“You’re
so smart!” my great-grandmother exclaimed as she picked up the dishes in front
of me. “You cleaned your plate!” I smiled up at her, beaming with pride. At five years old, I couldn’t understand why
cleaning my plate had anything to do with my intelligence. Even so, it felt wonderful to impress
Granny. She never hesitated to
compliment a job well-done, especially when it came to eating food.
It wasn’t
until I was a little older that I realized why she equated cleaning my plate with
intellect. It meant that I wasn’t taking
what I was given for granted; I was appreciating each morsel. She wanted me to be thankful for my
blessings.
Granny’s
life has not been an easy one, and it’s difficult to imagine how she can always
be so grateful. She has lived through
more tragedies than anyone I know. Her
parents passed away when she was young.
The family members who adopted her were poor, and she was not able to
stay in school because they needed her on the farm. As an adult, Granny suffered enormous
loss. She has outlived four of her
children, one of whom was my grandfather who died unexpectedly in 1993. A lesser person would have renounced God
after experiencing such loss, but Granny’s faith was strengthened. It was through all her hardships that Granny
learned to appreciate what she had. She
learned to cling to everything good that God granted her because goodness is so
fleeting.
Granny
was the start of an amazing line of women in my family. I have always been impressed with how they
are all able to juggle so much with such grace.

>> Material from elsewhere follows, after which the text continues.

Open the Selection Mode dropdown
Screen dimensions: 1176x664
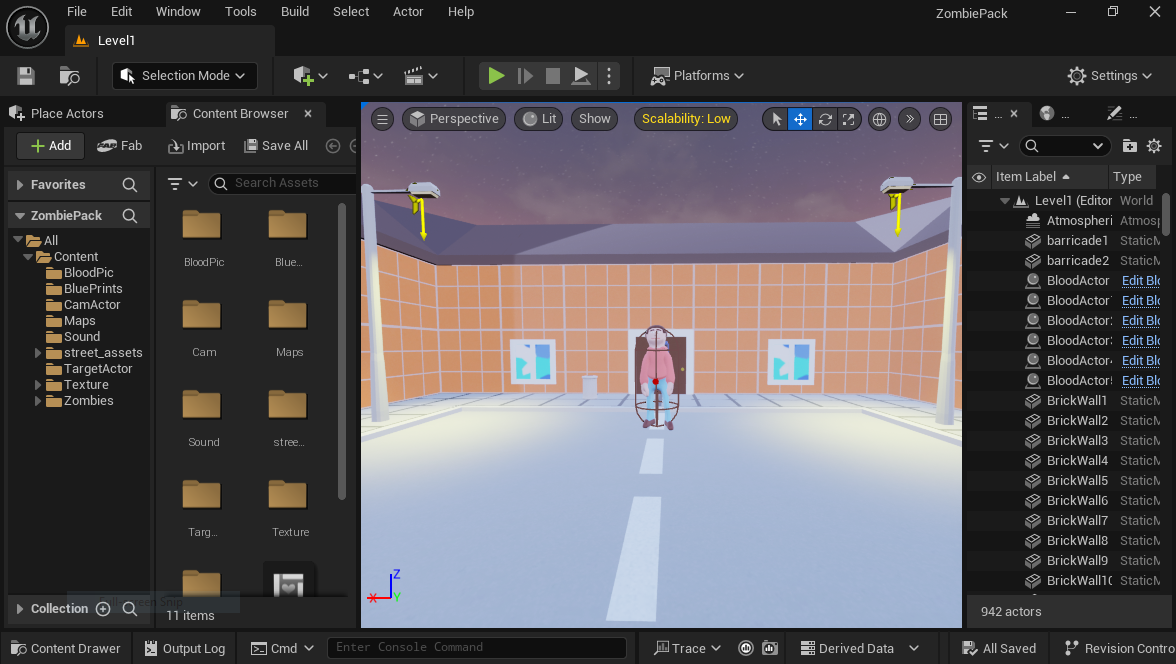click(x=185, y=76)
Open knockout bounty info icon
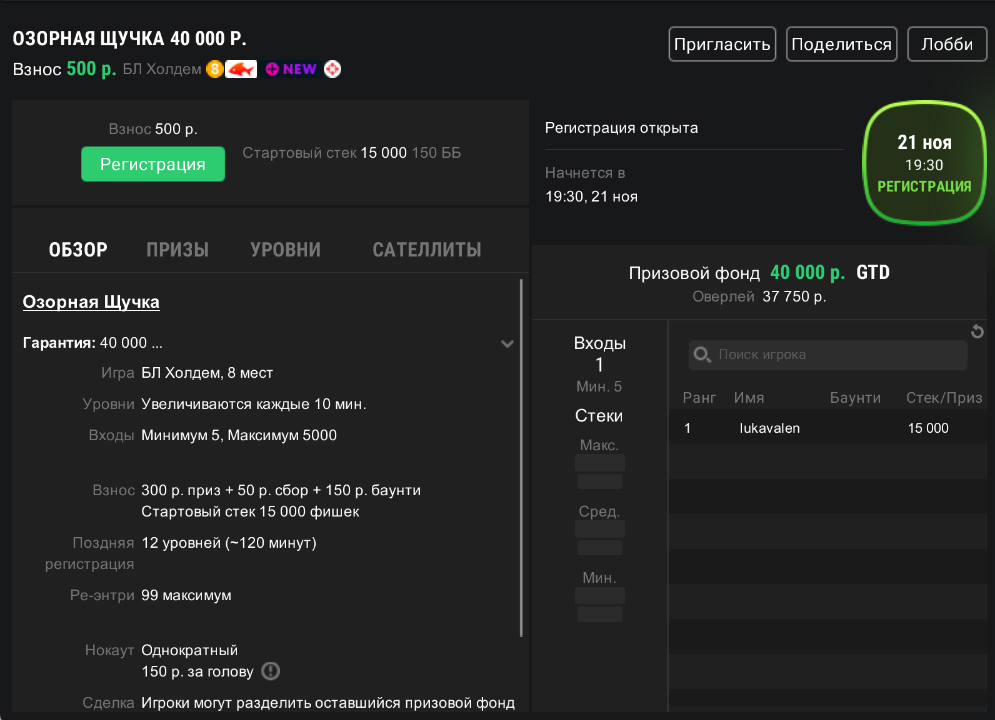Viewport: 995px width, 720px height. click(271, 671)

I suspect that it was passed down as a gift--a family heirloom.
My mother
is super-mom. In addition to having a
demanding job and being active in her community, she has a husband whose
favorite pastime is to sit slothfully on the couch and flip back and forth
between golf and the History Channel.
She has raised (quite well, if I may say so myself) three brilliant,
well-rounded children. And still she has
managed to keep her house clean, despite our best efforts as children to
destroy it on a daily basis.
Her
mother is even more impressive. She has
raised five children, all girls, one of whom has a mental handicap. She worked in insurance while her husband
worked for the state in road construction.
They didn’t make much money; but for what they lacked in material gain,
they made up in love. They taught my mom
and her sisters the importance of family. Dinnertime was not an option in her
household. She carefully planned out
meals for each week, and she worked hard to make sure they were ready on
time. My mom and her sisters ate
together every night, even though moments before they had likely been in a
fight to the death over something trivial.

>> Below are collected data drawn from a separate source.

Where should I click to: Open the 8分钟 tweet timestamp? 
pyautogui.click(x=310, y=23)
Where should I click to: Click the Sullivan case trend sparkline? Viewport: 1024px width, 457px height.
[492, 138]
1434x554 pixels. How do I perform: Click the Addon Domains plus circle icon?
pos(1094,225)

My grandmother taught them that their bond to each other was more
important than their differences.
Our
family didn’t scatter as most do. Like
the stately pines in my grandmother’s front yard, which drop their seeds
directly beneath their branches, the matriarchs of our line kept their loved
ones close. Each of my grandparents’
children were given plots of land near their own, so nearly all of them now
live within walking distance of one another.
My
childhood memories are filled with family picnics and volleyball games at my grandparents’
pond. There were no other kids (outside
family) that lived anywhere near us, but we didn’t need them. We had each other, and we were perfectly
happy with that.
All of
our close bonds we owe to my granny. My
grandparents were busy making ends meet when my mom and her sisters were young,
so Granny helped raise them. Then, when
they grew up and had kids, she took care of us.
Granny loved with enormous capacity.
She showed her love through the wounds she tended, the
Thanksgiving-worthy meals she would cook all year long, the countless hours she
spent in prayer for us, and the beautiful quilts she sewed by hand and gave to
all her “grandbabies.”
At one of
our recent get-togethers, I had one of those surreal moments where I took
notice of the family around me and realized how truly blessed I am to have
them. Just before prayer over the meal,
my granny looked around at us all gathered in my grandmother’s kitchen. Pride welled up in her eyes as she said, “I’m
responsible for all of this.” Yes, you
are, Granny, and we are so thankful.